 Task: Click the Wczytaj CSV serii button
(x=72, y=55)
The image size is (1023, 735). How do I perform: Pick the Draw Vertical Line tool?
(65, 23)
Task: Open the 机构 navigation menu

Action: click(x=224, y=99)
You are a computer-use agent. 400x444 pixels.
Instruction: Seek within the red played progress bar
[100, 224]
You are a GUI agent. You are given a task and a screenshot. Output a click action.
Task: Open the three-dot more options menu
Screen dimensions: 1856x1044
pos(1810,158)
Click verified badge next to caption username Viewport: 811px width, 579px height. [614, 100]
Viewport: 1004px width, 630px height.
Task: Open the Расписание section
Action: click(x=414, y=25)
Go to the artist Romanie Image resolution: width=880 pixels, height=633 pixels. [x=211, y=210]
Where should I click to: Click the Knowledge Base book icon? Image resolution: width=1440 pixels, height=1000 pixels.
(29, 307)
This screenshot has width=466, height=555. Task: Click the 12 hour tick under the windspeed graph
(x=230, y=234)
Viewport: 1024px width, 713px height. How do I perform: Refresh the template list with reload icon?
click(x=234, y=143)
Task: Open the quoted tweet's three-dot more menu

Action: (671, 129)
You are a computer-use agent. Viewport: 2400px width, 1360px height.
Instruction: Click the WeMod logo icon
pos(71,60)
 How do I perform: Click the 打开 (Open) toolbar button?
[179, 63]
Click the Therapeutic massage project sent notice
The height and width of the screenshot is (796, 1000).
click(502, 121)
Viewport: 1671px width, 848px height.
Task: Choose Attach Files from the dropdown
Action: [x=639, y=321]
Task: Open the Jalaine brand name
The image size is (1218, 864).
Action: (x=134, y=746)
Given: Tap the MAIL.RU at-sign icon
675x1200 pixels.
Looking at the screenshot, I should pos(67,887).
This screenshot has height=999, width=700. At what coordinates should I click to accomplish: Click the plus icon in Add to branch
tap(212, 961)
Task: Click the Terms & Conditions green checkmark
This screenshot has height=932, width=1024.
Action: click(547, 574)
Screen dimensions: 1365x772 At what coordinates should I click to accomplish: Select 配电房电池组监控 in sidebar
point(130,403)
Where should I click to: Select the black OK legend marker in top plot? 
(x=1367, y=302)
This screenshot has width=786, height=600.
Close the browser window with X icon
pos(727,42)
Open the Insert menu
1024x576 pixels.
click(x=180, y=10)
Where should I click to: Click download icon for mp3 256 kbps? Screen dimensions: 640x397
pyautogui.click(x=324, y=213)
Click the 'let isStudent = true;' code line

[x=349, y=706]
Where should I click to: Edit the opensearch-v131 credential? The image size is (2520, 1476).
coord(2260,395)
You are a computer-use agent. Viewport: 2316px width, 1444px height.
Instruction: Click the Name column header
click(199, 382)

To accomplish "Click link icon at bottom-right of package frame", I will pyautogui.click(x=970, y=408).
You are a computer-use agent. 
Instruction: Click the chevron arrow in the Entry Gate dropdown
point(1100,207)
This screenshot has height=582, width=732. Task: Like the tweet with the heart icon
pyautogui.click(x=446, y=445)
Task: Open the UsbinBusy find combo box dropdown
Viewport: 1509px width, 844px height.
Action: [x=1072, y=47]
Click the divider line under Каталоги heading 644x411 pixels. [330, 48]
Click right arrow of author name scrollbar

★ ★ ★ ★

Return an exact copy of the listing.

 Task: Click the Wczytaj CSV serii button
(x=72, y=55)
The image size is (1023, 735). How do I perform: Pick the Draw Vertical Line tool?
(65, 23)
Task: Open the 机构 navigation menu

Action: click(x=224, y=99)
You are a computer-use agent. 400x444 pixels.
Instruction: Seek within the red played progress bar
[100, 224]
You are a GUI agent. You are given a task and a screenshot. Output a click action.
Task: Open the three-dot more options menu
Screen dimensions: 1856x1044
pos(1810,158)
Click verified badge next to caption username Viewport: 811px width, 579px height. [614, 100]
Viewport: 1004px width, 630px height.
Task: Open the Расписание section
Action: click(x=414, y=25)
Go to the artist Romanie Image resolution: width=880 pixels, height=633 pixels. [x=211, y=210]
Where should I click to: Click the Knowledge Base book icon? Image resolution: width=1440 pixels, height=1000 pixels.
(29, 307)
This screenshot has width=466, height=555. Task: Click the 12 hour tick under the windspeed graph
(x=230, y=234)
Viewport: 1024px width, 713px height. How do I perform: Refresh the template list with reload icon?
click(x=234, y=143)
Task: Open the quoted tweet's three-dot more menu

Action: (671, 129)
You are a computer-use agent. Viewport: 2400px width, 1360px height.
Instruction: Click the WeMod logo icon
pos(71,60)
 How do I perform: Click the 打开 (Open) toolbar button?
[179, 63]
Click the Therapeutic massage project sent notice
The height and width of the screenshot is (796, 1000).
click(502, 121)
Viewport: 1671px width, 848px height.
Task: Choose Attach Files from the dropdown
Action: [x=639, y=321]
Task: Open the Jalaine brand name
The image size is (1218, 864).
Action: (x=134, y=746)
Given: Tap the MAIL.RU at-sign icon
675x1200 pixels.
Looking at the screenshot, I should pos(67,887).
This screenshot has height=999, width=700. At what coordinates should I click to accomplish: Click the plus icon in Add to branch
tap(212, 961)
Task: Click the Terms & Conditions green checkmark
This screenshot has height=932, width=1024.
Action: click(547, 574)
Screen dimensions: 1365x772 At what coordinates should I click to accomplish: Select 配电房电池组监控 in sidebar
point(130,403)
Where should I click to: Select the black OK legend marker in top plot? 
(x=1367, y=302)
This screenshot has width=786, height=600.
Close the browser window with X icon
pos(727,42)
Open the Insert menu
1024x576 pixels.
click(x=180, y=10)
Where should I click to: Click download icon for mp3 256 kbps? Screen dimensions: 640x397
pyautogui.click(x=324, y=213)
Click the 'let isStudent = true;' code line

[x=349, y=706]
Where should I click to: Edit the opensearch-v131 credential? The image size is (2520, 1476).
coord(2260,395)
You are a computer-use agent. Viewport: 2316px width, 1444px height.
Instruction: Click the Name column header
click(199, 382)

To accomplish "Click link icon at bottom-right of package frame", I will pyautogui.click(x=970, y=408).
You are a computer-use agent. 
Instruction: Click the chevron arrow in the Entry Gate dropdown
point(1100,207)
This screenshot has height=582, width=732. Task: Like the tweet with the heart icon
pyautogui.click(x=446, y=445)
Task: Open the UsbinBusy find combo box dropdown
Viewport: 1509px width, 844px height.
Action: [x=1072, y=47]
Click the divider line under Каталоги heading 644x411 pixels. [330, 48]
Click right arrow of author name scrollbar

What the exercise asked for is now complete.